It’s you, the open road, and a newsletter, riding into the future
Recently, I compiled some information about creating newsletters using Substack for a friend, and I thought I’d share that here, in case any of you are thinking about starting your own newsletter. The simple version is that Substack is writer-friendly, easy af to use, and I like it. To be clear, I haven’t been doing a newsletter that long or using Substack that long, so please take everything here with a grain of salt.
Substack
I did some basic research on which newsletter platform to use and decided on Substack. The other main competitor is Mailchimp. Substack seemed and is super easy to use. While Substack is more focused on being a platform for writers, Mailchimp may be better suited for businesses. Substack has no monthly / annual fee.
Your Name Here
Make sure you pick a name for your newsletter that no one else has, that makes for a good URL, and that you probably won't want to change. You can change the URL of your newsletter once without breaking all the links, but only once. I had to change mine because I didn't realize someone else was already using the name I had.
Where It Goes
Your newsletter gets published on the web—on your Substack page—and emailed to all your email signups and / or paying subscribers. Substack advises that you do your newsletter for at least 90 days—or it may be 60—for free before you switch to the paying subscriber model. You may see a 10% conversion rate—or not. If you go paid (you can stay free), you can make some newsletters free and some subscribers only.
Ease of Use
I can't explain how easy Substack to use other than to say a parrot could probably figure out how to do it. It's just slap your words in there, add some visuals, and click a few buttons. Then you're done. The styling ability isn't great.

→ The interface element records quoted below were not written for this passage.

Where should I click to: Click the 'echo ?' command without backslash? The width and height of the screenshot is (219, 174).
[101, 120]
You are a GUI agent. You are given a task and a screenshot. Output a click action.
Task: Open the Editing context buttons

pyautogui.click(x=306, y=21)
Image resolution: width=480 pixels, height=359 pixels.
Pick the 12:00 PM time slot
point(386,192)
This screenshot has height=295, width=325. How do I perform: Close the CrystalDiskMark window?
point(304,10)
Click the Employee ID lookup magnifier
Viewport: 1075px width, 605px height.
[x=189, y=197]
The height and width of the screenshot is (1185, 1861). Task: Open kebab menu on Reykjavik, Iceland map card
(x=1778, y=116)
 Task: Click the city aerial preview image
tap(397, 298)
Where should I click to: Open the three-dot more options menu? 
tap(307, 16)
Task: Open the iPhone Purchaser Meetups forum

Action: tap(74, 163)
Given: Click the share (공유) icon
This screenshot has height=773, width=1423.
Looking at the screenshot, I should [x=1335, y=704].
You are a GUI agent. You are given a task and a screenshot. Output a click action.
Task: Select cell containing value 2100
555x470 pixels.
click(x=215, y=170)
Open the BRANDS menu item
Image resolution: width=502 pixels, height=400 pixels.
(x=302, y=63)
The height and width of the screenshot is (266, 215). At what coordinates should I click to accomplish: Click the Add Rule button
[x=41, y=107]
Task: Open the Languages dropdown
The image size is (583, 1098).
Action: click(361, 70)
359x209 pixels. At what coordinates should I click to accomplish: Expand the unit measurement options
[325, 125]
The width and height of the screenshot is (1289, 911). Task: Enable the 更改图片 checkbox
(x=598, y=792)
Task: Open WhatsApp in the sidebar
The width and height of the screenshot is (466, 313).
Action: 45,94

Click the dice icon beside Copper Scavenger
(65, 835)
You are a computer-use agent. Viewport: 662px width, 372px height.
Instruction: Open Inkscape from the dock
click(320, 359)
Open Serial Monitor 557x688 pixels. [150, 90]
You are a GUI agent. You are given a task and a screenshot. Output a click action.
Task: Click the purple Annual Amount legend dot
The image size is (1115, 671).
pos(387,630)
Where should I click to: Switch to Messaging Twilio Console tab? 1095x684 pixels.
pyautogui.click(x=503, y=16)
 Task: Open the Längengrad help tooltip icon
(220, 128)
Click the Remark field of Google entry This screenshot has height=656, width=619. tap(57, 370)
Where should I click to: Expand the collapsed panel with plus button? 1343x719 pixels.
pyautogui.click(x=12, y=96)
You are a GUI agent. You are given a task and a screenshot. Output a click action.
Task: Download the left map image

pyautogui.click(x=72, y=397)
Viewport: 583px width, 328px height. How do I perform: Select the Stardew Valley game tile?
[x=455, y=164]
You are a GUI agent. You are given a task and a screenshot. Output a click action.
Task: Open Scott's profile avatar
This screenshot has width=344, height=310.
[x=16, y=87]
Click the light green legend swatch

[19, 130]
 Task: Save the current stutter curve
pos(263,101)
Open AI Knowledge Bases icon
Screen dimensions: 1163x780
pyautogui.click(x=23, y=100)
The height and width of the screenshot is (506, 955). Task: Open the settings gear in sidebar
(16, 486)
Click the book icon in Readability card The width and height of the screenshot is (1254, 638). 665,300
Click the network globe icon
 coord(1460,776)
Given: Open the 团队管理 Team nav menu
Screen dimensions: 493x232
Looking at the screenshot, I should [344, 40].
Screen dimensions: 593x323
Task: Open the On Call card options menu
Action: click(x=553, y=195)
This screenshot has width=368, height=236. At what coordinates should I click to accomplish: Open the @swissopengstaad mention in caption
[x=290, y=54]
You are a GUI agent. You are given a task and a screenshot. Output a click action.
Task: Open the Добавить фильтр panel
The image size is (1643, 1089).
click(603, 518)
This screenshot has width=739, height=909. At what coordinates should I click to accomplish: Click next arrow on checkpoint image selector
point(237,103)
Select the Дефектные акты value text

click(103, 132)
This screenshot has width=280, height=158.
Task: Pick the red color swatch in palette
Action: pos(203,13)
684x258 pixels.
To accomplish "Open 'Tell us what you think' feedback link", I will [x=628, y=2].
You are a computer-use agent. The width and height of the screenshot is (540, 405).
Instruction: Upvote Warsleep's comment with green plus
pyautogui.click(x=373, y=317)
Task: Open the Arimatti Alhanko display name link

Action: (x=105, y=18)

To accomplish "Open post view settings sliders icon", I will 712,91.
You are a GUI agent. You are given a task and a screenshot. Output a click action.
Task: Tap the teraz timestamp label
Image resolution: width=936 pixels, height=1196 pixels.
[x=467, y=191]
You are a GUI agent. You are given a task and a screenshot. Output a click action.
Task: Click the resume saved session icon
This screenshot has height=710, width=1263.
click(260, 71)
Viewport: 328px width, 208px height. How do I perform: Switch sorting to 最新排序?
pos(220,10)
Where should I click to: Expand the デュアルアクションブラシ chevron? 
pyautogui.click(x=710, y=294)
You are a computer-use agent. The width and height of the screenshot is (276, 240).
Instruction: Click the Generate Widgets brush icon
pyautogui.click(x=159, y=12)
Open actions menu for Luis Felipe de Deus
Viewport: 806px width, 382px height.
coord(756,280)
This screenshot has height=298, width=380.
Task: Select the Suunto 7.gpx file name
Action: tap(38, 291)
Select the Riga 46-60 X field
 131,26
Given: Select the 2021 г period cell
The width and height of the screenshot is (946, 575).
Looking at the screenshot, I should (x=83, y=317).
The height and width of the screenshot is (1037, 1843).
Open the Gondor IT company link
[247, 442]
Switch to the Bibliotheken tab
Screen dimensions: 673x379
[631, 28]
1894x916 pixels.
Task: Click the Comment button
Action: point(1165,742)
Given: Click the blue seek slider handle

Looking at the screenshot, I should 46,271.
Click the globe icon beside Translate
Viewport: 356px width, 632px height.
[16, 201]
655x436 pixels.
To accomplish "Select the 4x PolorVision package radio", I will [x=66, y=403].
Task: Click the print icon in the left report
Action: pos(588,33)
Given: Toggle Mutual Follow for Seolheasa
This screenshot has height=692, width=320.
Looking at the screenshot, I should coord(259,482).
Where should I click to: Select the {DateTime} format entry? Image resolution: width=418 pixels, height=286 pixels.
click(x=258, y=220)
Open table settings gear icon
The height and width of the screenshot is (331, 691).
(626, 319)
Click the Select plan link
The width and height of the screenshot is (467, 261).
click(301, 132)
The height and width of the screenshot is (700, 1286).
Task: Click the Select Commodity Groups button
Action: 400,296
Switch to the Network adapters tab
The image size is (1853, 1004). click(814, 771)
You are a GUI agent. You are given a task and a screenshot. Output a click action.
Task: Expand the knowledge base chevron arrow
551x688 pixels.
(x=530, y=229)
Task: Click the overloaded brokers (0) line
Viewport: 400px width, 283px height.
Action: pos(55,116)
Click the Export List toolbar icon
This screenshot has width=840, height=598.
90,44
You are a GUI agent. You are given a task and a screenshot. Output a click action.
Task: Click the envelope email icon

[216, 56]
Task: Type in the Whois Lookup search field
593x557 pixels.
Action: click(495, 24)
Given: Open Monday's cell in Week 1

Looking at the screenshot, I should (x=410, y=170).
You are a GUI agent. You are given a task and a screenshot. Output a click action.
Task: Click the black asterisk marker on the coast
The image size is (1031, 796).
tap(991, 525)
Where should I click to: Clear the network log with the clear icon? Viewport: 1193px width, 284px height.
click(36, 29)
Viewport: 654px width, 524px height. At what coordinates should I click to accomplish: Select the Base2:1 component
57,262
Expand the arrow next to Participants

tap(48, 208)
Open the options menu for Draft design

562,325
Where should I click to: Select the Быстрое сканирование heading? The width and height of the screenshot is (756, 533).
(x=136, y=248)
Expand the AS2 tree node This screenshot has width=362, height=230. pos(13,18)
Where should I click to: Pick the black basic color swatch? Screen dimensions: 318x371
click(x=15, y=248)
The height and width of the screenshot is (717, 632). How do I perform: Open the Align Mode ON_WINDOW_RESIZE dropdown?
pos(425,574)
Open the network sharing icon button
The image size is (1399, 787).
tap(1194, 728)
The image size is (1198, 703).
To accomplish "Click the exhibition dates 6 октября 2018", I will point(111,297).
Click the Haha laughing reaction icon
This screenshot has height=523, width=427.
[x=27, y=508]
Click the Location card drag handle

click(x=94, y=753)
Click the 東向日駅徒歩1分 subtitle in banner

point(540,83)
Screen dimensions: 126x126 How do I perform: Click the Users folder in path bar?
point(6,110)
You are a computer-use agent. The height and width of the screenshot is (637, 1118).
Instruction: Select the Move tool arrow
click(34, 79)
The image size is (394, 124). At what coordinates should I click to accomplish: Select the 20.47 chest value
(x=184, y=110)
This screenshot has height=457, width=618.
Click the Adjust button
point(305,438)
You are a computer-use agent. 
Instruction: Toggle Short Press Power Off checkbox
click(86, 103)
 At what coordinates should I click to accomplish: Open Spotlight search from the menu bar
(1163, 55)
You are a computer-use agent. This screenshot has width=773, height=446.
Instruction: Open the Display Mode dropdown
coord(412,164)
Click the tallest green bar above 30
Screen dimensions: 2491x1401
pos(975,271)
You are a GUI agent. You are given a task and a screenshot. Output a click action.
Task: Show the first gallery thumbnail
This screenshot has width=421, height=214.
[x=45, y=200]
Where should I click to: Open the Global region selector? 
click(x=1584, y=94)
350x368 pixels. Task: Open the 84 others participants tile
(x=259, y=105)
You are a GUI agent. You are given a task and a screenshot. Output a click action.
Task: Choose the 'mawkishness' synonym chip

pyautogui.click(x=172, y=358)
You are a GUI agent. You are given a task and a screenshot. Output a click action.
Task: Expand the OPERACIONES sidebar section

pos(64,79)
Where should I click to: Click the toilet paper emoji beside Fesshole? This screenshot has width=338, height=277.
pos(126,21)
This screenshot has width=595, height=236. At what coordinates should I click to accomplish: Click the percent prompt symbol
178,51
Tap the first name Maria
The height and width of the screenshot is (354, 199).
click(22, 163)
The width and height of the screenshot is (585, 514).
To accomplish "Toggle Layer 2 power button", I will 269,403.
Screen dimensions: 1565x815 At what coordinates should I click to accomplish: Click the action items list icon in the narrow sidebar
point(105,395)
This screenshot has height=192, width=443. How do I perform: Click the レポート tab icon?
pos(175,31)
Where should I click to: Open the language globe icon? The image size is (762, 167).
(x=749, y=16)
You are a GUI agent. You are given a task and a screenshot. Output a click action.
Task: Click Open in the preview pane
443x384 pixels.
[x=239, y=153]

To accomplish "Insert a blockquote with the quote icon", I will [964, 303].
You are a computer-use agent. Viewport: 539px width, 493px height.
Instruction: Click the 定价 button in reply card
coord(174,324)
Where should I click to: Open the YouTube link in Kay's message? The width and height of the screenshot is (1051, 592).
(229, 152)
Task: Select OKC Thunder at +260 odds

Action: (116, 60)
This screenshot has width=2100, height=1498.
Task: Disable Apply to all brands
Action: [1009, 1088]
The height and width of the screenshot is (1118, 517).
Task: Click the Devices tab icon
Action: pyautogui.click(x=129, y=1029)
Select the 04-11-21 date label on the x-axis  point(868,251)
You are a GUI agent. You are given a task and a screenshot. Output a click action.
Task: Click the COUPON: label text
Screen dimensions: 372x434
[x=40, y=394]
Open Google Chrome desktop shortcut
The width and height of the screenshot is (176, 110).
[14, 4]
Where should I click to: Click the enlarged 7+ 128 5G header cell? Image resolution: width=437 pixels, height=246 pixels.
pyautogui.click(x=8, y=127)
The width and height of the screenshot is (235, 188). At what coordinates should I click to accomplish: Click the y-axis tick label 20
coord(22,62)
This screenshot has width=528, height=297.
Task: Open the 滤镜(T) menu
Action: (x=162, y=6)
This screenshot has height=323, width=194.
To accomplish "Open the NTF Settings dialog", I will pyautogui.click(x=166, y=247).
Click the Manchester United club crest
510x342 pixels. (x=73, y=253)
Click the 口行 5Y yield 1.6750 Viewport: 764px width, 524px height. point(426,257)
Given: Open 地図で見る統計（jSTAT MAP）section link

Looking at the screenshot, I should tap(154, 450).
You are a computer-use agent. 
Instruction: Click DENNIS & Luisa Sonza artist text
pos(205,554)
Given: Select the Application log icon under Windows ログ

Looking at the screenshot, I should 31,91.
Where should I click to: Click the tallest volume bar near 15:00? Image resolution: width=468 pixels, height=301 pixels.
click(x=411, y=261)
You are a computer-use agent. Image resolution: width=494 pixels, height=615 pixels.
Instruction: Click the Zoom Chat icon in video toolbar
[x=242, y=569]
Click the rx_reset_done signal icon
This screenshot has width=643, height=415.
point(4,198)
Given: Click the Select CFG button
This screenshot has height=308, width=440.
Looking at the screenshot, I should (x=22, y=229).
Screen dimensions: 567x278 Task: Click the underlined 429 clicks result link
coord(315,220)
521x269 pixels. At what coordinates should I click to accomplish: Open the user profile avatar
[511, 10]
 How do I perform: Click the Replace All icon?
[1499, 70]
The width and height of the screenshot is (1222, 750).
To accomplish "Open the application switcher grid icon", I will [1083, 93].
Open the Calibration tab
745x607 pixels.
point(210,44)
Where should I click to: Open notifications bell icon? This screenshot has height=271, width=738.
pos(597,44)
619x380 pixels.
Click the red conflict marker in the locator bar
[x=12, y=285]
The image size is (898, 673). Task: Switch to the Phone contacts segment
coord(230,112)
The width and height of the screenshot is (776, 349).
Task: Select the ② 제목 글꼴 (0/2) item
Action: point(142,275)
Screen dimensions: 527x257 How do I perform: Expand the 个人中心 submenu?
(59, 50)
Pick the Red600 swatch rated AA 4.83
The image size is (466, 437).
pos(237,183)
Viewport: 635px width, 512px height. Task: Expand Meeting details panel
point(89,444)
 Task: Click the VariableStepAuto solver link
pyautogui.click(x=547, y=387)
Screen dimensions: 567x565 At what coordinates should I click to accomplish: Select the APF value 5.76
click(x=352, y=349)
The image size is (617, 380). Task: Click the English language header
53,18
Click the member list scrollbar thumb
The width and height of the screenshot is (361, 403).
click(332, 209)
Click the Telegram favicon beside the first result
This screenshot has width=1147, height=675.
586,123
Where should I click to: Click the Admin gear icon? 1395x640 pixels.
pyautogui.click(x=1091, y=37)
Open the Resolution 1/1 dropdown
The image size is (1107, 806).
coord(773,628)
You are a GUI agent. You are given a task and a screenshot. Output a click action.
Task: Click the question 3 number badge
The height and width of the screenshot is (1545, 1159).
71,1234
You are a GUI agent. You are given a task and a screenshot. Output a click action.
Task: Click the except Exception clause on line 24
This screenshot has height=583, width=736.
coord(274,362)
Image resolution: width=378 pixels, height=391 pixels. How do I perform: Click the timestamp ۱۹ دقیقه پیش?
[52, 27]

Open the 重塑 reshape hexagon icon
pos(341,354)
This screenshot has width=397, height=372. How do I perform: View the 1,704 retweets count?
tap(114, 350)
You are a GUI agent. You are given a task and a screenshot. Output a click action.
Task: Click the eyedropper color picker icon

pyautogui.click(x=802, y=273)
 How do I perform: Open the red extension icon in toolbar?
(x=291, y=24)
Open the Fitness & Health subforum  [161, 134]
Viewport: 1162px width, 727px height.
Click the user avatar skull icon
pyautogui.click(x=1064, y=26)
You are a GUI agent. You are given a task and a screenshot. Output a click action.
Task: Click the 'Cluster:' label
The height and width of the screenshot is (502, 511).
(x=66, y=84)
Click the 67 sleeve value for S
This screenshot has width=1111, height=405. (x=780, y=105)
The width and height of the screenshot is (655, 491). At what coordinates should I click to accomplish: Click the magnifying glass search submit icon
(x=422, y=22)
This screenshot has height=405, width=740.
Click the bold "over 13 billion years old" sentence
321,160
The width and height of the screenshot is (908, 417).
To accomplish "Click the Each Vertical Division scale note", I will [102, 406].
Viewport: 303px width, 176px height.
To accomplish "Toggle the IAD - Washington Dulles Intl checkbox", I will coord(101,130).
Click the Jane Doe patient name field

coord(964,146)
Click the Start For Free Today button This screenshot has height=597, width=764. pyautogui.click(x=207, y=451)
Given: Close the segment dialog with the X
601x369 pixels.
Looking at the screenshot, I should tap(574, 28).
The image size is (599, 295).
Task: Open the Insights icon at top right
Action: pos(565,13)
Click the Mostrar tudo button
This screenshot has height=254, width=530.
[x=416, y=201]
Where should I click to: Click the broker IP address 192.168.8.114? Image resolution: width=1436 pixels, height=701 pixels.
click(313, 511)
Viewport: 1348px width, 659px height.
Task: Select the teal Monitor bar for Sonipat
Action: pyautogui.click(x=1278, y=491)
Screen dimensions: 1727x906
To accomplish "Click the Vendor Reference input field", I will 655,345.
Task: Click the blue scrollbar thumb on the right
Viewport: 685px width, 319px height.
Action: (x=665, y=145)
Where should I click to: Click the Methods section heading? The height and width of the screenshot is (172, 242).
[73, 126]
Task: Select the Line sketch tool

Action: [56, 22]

You can insert images and videos, but there are no image captions, and you can't center a line. WTF.
Support
Substack has a podcast (see below) and a Writer Workshop live video series. In the Workshop series, a popular / established Substack newsletter writer talks about stuff like how to get your first 1,000 email signups or how to switch to the paid model. You can ask questions in the text sidebar. So far, these have been really helpful.
Twitter
Here’s a Twitter thread I wrote: “Fuck yeah, Substack.”
$
The minimum you can charge your subscribers—if you go paid—is $5 a month. Substack takes 10% (no monthly / annual fee). Stripe takes 2.9% + .30 cents per transaction.
Podcast
Substack has a podcast: Listen.
Fellowships
Substack offers fellowships: Check it out.
Blog
Substack has a blog: Read it.
The Top Substackers
These are the popular kids on Substack.
Analytics
Here are the magic numbers behind the curtain.
The Atlantic
Not sure if you want to start a newsletter? Want to know more about the revenue prospects? Read: “Is Anyone Going to Get Rich off of Email Newsletters?”
Advertising
Here’s one way that popular Mailchimp newsletter writer Ann Friedman makes money: She sells classified advertising spots in her newsletter for $75 a pop.
In any case, that’s how I Substack. I like it. It’s the new, new thing.